Comment servir ce plat pour faire vraiment plaisir
Servez l’agneau directement dans le plat, avec les grenailles autour. Versez le jus à la cuillère sur la viande. Si quelques morceaux d’ail confit s’y trouvent, gardez-les. Ils donnent une sauce encore plus savoureuse.
Avec une salade verte croquante ou des légumes de printemps rôtis, le repas devient complet sans effort. C’est le genre de table qui donne envie de se resservir. Et, franchement, c’est souvent là qu’on voit que la recette a gagné.

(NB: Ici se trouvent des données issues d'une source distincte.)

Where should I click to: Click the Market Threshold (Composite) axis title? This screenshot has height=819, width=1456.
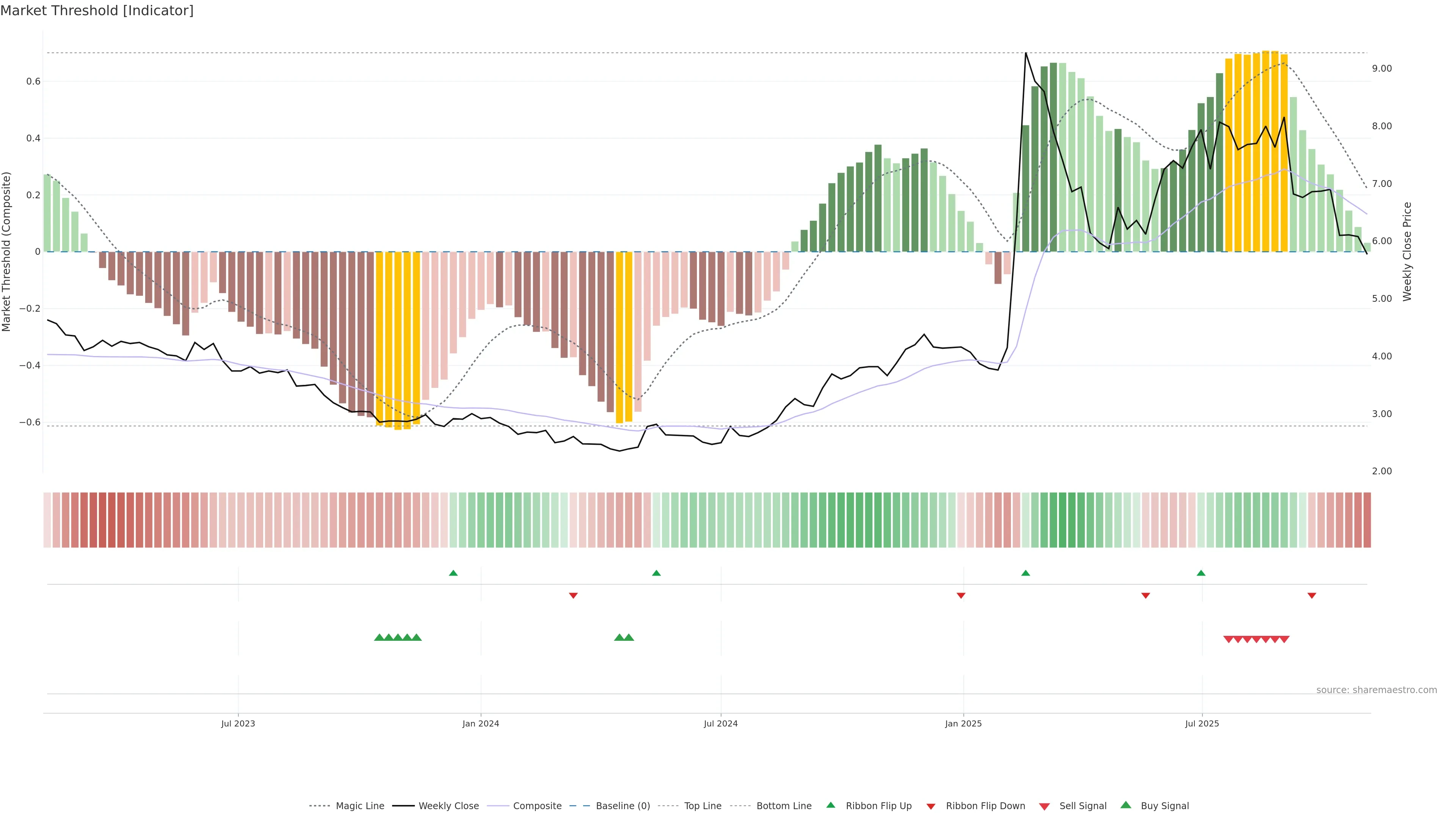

Les restes, s’il y en a, sont délicieux le lendemain. Effiloché dans un sandwich, glissé dans un parmentier, ou simplement réchauffé avec un peu de jus, l’agneau garde tout son charme. C’est même parfois encore meilleur.
Une recette simple, mais vraiment marquante
Entre le miel, le citron, le romarin et l’ail, cette recette d’agneau de Pâques trouve le bon équilibre. Elle est généreuse, facile à suivre, et assez douce pour plaire à toute la table.
Si vous cherchez un plat de fête qui impressionne sans stress, vous tenez peut-être votre nouveau classique. Celui qu’on refait chaque printemps. Celui qui sent bon la maison, le partage et les repas qui durent un peu plus longtemps que prévu.